Annealing on a multi-layered neural network: XOR experiments

402 views Asked by At

Im begineer in this concept and what I have tried to learn for a feed-forward type neural network(topology of 2x2x1 ):

Bias and weight range of each neuron_____________Outputs for XOR test inputs
                [-1,1]                           1,1 ----> 0,9            
                                                 1,0 ----> 0,8
                                                 0,1 ---->-0.1
                                                 0,0 ----> 0.1

                [-10,10]                         1,1 ----> 0,24            
                                                 1,0 ----> 0,67
                                                 0,1 ---->-0.54
                                                 0,0 ----> 0.10

                [-4,4]                           1,1 ----> -0,02            
                                                 1,0 ----> 0,80
                                                 0,1 ----> 0.87
                                                 0,0 ----> -0.09

So, the range of [-4,4] seems to be better than other.

Question: Is there a way to find the proper limits of weigths and biases compared to temperature limits and temperature decrease rate?

Note: Im trying two ways here. First is randomizing all weights and biases at once for each trial. Second is randomizing only single weight and a single bias at each trial. (50 iterations before decreasing temperature). Single weight change gives worse results.

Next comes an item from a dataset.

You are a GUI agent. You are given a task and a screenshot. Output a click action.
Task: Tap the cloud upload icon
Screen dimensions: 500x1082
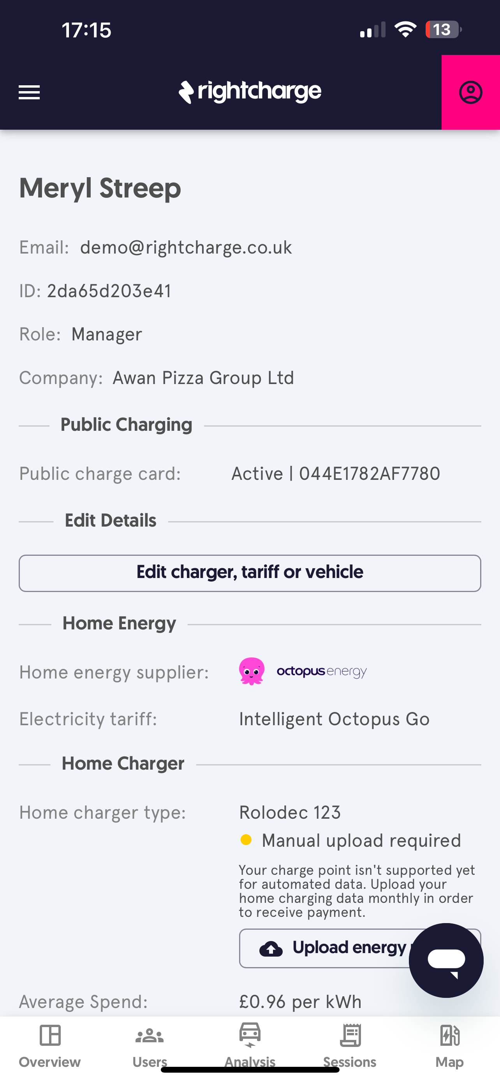[271, 948]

 (n+1) is next value, (n) is the value before

 TempMin=0.1 ----->approaching to zero, error of XOR output approaches to zero too

 Weight update:
 w(n+1)=w(n)+(float)(Math.random()*t*2.0f-t*1.0f)); // t is temperature
 (same for bias update)

 Iterations per temperature=50

 Using java's Math.random() method(Spectral property is appropriate for annealing?)

 Transition probability:
 (1.0f/(1.0f+Math.exp(((candidate state error)-(old error))/temp)))

 Neuron activation function: Math.tanh()

Tried many times and results are nearly same. Is reannealing the only solution to evade deeper local minimums?

I need a suitable weight/bias range/limit according to total neuron number and layer number and starting/enging temperature. 3x6x5x6x1 can count 3-bit input and gives outpu, can approximate step function, but I need to play with ranges always.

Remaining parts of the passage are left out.